I remember the day that I moved to London. It was the 28th May 2005 and my former boyfriend and I arrived from Dublin, where we lived for one and a half years. He was Italian and I am from Germany. We were in our early twenties and worked hard to create a life, adapting to different cultures, a different language and certainly different weather.
During the first days of my arrival, I made my first friend. He worked in the building complex, Bow Quarters, that became my first home in London. To this day –more than eleven years later- we are still friends.
And so it went on –I was surrounded by people of all nationalities, races and religions who taught me, who grew up in a relatively monotone demographic, how to be tolerant, patient and kinder. I studied at the London Metropolitan University and observed its student diversity with marvel. Never had I seen such an array of people.
As the years in London went on, I adapted to life in the capital. I see myself as a drifter; one who can’t hold down a job for more than three years and who, as of June 2016, has relocated ten times. My hair and dress style change almost monthly and I so do my eating habits, position of my furniture and tastes for music. I am not attached to material possession and own very little furniture. And I’m fine with that way, despite its nonconformity. Since 2012, some stability appeared as I have become self-employed and have employed British people to work for me.
A few things are constant in my life, however: people and creativity. I have come to terms with the fact that I am committed when it comes to people. My relationships last long and so do my friendships. They are the one thing that kept me going when I was between jobs and flats yet again.
Living away from my own family, I created a new one. Someone became a surrogate aunt. Someone else my brother, another person became a grandmother figure. The fact that they are of various nationalities and races doesn’t matter. I adopted these people into my life and I love them with the same love that I have for people who I am related to by blood. So are my ties to others and the uncertainty that I have now is numbing.
With the UK soon leaving the EU, there will doubtless be changes for many people, myself included. What could happen? Deportation? My guess is that we will have to purchase visas, possibly one for the right to stay in the country and one to work. Perhaps there will be other options, like student and spousal visas. The point is, we will quite possibly have to pay a lot to stay. Purchase the privilege to continue to do what I have been doing for more than ten years. Money I’d rather invest in my art, not into my right to work. Perhaps, there will be interest in immigrants’ salaries too and a resulting cap –like the one that has already been imposed on a few nationalities. If you don’t earn a certain amount, you’re out. Whatever the decisions will be, there is now a deep insecurity within me about my future and, of course, it’s not a good feeling.
I survived so far, lived both in comfort and struggled, so I know I will survive whatever will happen. There was always a way to make it through for me, but for the first time I can see my support pillars cracking: What if I have to leave the people who I love? The ones I have known for more than ten years. The ones who saw me at my best and worst and who accompanied me during the majority of my adult life.

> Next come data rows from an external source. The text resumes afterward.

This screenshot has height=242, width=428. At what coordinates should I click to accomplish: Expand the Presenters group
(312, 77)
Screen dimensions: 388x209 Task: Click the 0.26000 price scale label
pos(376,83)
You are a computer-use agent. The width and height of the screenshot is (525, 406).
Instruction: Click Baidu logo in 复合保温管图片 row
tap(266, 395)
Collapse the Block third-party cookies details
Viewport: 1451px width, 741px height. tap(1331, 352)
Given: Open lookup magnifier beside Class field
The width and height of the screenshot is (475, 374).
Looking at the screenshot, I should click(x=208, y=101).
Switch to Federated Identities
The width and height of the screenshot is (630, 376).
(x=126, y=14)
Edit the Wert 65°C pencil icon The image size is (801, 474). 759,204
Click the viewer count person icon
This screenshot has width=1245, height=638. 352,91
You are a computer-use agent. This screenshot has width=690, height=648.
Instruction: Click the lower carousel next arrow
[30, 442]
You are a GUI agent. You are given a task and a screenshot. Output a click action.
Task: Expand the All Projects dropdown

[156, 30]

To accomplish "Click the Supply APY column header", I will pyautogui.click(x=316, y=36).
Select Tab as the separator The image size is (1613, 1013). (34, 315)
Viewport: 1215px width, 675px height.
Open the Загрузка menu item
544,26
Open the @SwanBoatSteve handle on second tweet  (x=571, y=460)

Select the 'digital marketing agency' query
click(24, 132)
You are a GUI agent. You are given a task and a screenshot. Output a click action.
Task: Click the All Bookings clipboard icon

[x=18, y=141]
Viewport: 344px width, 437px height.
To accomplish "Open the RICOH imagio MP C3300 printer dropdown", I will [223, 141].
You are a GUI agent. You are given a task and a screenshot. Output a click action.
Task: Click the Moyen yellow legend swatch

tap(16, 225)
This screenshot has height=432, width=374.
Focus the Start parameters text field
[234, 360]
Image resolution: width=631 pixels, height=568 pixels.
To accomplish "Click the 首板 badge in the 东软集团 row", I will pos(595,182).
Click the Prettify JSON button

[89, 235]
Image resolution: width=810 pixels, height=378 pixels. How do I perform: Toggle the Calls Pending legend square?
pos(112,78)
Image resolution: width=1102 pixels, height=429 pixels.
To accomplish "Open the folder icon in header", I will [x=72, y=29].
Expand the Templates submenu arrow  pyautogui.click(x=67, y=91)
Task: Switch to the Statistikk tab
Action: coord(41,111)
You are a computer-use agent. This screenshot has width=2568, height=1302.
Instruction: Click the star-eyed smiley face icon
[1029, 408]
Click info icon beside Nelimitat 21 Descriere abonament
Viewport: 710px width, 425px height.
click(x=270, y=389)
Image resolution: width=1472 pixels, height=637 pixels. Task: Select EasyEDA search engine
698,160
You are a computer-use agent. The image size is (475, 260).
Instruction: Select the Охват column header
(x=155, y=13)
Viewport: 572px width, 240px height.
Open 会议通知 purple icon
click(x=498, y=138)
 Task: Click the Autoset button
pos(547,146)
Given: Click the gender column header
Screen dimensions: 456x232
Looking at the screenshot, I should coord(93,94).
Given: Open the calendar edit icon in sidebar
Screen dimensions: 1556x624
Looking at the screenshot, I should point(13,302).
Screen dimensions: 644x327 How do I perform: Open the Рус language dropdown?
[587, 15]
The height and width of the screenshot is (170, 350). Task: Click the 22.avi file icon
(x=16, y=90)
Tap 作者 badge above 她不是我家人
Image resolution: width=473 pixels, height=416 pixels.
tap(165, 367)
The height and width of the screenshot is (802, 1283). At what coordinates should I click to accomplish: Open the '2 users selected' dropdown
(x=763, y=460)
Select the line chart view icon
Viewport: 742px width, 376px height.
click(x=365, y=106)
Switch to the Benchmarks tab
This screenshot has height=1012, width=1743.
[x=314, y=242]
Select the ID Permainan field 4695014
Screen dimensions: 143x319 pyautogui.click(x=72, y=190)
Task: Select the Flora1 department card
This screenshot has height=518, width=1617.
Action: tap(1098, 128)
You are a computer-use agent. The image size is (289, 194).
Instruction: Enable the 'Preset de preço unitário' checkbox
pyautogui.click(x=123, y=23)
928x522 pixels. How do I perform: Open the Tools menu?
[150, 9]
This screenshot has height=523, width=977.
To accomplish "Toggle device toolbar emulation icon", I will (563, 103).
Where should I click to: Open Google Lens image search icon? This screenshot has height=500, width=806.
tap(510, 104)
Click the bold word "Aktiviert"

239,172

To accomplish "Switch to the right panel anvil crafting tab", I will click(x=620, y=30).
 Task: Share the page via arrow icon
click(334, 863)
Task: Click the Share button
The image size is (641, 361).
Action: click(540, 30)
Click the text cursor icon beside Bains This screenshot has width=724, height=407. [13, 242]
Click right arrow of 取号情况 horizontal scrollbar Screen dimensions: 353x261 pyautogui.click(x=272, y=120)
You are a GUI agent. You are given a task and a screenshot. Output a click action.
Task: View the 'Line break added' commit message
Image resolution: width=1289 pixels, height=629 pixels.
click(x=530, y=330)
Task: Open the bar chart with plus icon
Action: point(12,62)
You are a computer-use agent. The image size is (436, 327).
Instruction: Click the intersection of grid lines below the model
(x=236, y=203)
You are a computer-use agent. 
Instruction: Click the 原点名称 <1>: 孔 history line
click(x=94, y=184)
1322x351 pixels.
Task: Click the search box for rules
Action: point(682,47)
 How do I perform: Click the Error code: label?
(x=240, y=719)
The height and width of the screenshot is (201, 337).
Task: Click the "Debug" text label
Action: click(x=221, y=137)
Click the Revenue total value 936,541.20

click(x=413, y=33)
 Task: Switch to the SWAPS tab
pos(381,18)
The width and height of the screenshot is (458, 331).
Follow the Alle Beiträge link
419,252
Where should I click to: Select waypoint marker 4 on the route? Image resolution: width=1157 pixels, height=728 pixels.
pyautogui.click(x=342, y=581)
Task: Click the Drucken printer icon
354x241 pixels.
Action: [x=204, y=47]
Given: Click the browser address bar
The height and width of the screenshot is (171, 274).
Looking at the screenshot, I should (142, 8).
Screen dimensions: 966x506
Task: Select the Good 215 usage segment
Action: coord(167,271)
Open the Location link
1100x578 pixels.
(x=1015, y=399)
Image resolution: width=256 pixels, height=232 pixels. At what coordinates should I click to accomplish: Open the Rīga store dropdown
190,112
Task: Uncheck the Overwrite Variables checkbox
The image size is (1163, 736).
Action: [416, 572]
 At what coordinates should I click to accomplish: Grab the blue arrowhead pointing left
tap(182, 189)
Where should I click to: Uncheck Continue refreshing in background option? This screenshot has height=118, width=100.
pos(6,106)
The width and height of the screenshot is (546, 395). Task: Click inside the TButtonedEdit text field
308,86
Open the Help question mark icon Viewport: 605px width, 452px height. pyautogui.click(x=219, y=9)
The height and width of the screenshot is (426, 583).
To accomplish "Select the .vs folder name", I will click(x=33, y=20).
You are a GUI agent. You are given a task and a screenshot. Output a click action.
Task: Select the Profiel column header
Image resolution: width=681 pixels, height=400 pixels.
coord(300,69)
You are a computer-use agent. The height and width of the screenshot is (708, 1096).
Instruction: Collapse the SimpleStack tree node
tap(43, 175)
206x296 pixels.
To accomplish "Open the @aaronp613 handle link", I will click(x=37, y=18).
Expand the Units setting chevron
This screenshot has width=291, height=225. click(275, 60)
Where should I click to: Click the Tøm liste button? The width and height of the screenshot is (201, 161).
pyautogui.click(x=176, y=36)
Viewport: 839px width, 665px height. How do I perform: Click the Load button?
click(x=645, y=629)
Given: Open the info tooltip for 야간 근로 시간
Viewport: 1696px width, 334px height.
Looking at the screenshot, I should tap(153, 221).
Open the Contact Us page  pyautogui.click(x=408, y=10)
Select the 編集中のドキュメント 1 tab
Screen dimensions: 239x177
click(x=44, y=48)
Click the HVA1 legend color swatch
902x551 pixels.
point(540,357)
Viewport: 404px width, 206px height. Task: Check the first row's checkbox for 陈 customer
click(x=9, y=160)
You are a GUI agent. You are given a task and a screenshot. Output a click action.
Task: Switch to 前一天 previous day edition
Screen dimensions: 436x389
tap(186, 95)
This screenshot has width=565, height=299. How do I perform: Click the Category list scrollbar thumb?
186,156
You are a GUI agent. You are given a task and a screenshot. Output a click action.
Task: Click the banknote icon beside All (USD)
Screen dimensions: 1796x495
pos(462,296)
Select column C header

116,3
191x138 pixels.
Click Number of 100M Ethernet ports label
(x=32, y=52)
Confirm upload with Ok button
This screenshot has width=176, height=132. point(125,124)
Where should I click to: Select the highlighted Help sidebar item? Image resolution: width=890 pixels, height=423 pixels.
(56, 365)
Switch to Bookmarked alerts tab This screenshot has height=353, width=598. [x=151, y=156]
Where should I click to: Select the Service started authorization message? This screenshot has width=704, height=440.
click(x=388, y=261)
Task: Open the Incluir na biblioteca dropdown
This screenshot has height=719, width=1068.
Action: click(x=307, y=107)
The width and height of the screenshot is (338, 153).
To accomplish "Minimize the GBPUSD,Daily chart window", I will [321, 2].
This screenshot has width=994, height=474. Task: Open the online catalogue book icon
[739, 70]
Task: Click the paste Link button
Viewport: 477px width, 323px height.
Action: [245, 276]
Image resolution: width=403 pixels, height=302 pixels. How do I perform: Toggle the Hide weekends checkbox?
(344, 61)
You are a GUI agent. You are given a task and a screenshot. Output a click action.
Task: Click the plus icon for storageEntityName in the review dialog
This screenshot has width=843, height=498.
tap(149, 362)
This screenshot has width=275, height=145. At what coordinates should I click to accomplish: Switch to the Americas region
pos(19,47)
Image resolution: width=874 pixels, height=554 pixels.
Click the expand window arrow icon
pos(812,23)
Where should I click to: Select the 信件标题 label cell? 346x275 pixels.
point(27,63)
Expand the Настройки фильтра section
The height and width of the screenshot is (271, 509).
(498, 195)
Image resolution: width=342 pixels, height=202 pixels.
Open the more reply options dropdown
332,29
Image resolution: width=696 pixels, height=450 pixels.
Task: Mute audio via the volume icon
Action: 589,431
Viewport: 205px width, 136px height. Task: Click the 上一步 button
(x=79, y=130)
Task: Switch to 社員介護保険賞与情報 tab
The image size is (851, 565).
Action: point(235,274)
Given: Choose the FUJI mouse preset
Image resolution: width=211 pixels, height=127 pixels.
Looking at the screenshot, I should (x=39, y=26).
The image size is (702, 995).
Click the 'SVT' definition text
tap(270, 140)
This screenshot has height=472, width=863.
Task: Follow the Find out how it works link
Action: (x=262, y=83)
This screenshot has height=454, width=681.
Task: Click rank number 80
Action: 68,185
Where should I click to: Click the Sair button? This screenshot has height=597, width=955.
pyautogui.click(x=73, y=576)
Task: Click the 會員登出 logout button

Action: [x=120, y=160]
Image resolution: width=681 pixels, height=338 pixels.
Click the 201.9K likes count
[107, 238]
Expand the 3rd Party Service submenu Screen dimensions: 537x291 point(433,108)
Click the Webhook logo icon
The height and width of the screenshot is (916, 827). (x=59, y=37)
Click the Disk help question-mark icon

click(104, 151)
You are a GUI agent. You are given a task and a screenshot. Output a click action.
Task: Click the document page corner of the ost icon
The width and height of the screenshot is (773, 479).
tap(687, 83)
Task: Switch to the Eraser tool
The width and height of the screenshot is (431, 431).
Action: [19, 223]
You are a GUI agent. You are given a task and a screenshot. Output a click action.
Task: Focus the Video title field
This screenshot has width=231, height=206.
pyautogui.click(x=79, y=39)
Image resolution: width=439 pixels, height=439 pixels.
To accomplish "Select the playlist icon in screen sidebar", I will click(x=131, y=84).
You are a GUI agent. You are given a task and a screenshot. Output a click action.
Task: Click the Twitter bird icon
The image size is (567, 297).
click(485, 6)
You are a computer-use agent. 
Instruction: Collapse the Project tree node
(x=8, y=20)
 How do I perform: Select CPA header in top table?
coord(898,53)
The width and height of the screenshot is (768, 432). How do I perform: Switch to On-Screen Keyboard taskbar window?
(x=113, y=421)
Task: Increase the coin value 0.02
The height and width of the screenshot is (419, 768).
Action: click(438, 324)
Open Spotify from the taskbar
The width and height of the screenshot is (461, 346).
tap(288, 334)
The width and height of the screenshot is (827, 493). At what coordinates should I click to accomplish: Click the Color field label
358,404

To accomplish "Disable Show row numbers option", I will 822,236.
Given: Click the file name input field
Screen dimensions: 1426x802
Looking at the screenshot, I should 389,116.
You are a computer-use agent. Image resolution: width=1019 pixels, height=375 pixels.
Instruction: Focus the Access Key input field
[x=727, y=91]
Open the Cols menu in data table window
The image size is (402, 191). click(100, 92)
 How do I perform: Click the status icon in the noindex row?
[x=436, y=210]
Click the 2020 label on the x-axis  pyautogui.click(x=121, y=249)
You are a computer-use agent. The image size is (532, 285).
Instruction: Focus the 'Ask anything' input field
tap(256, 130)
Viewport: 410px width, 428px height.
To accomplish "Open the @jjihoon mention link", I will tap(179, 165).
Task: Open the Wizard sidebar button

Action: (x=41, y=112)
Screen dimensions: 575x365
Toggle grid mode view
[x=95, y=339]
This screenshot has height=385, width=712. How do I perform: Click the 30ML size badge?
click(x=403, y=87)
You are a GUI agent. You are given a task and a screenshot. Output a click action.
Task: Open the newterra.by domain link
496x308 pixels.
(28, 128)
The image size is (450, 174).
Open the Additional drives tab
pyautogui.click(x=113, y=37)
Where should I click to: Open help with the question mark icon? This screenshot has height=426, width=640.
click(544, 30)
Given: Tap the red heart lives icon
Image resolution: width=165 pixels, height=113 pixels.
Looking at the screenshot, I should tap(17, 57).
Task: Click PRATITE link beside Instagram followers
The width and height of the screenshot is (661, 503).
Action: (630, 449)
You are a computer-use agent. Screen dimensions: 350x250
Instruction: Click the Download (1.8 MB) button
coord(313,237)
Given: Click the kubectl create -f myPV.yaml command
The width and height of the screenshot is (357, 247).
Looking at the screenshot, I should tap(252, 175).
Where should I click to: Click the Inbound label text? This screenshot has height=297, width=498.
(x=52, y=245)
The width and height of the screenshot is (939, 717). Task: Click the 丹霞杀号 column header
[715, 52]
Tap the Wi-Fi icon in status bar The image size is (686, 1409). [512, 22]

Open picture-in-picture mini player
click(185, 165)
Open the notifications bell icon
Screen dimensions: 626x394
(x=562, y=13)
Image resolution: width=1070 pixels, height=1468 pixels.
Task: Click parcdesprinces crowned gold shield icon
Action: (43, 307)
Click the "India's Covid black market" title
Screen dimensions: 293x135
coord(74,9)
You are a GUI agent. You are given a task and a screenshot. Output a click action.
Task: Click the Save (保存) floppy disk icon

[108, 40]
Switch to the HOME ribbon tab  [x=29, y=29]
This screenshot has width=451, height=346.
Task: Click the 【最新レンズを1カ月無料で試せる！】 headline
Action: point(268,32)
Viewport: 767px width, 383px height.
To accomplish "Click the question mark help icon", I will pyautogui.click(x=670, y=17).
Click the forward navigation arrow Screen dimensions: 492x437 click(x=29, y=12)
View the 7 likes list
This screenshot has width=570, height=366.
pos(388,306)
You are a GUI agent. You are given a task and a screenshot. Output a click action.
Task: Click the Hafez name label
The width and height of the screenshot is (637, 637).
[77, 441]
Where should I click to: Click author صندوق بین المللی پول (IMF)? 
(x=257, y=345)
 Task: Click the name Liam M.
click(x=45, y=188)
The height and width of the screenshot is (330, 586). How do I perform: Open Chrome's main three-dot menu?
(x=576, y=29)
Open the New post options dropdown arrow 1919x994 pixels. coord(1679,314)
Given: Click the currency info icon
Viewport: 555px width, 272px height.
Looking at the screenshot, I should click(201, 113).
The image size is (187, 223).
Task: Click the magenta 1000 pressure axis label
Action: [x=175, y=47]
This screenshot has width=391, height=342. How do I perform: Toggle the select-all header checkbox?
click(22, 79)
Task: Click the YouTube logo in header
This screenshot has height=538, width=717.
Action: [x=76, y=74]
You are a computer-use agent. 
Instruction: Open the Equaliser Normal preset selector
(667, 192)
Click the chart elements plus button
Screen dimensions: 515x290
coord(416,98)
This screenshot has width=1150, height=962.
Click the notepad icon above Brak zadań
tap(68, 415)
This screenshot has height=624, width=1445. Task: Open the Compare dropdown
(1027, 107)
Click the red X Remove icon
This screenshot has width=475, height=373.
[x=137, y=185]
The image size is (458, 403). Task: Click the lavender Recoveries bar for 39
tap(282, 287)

One of the two things of consistency that I have ever had. What if I can’t express myself any longer in the way I have always done?
I do believe that I can make friends wherever I go. But when I distance myself from people, I want to make that decision on my own, for personal reasons. Some people are worth keeping and some worth letting go –and that’s a very subjective choice that I want to make but not be forced to make because of political reasons.
For now, with all the ambiguity of the situation, I will live in gratitude to the wonderful people who surround me and concentrate on my second constant: my creativity.
If my future in the UK sees my creativity threatened as well, I know what to do. But that is content for another article.